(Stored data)
__________________________________________________

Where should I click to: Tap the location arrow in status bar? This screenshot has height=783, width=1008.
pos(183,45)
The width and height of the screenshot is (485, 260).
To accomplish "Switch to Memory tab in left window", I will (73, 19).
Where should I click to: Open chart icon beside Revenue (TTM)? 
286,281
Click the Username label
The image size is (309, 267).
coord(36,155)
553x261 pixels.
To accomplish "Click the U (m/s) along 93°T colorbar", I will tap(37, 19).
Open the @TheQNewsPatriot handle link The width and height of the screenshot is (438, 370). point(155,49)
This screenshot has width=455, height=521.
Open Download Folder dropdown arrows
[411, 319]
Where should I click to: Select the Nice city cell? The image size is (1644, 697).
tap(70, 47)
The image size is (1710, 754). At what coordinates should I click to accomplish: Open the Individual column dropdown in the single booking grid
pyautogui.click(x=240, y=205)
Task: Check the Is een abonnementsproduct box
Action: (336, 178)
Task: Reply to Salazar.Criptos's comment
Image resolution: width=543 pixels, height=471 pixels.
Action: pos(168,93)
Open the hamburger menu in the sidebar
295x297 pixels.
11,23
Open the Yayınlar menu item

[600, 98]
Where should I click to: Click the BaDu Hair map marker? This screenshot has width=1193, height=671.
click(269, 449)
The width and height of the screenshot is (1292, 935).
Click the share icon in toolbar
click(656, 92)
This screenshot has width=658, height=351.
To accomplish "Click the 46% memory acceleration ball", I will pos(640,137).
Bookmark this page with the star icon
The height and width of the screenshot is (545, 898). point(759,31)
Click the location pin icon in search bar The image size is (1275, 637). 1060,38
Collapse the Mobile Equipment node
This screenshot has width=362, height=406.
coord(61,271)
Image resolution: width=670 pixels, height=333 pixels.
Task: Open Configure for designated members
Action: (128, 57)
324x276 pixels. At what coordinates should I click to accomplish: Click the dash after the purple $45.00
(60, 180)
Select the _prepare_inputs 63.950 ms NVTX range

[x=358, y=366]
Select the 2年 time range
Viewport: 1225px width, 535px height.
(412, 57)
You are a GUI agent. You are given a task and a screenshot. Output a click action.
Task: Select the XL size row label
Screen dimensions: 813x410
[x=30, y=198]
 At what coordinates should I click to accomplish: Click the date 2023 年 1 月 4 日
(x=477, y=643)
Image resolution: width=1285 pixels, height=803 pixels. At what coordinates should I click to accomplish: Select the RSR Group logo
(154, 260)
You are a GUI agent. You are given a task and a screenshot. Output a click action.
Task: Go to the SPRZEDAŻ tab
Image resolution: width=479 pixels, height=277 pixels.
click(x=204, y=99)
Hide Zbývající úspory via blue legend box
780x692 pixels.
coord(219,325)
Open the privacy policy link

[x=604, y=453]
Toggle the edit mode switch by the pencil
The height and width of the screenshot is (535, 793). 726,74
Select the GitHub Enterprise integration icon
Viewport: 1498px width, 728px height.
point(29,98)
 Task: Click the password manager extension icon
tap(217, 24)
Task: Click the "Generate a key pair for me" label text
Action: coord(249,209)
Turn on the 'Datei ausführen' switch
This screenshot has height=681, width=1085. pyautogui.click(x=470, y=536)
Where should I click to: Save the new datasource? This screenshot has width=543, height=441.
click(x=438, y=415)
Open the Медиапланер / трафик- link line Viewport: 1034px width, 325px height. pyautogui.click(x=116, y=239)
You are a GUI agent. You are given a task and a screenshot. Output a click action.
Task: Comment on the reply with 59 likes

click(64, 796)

__________________________________________________

(About this exercise): Check each line of these records for the string "will" and state only how many lines have it.

(Exercise response): 3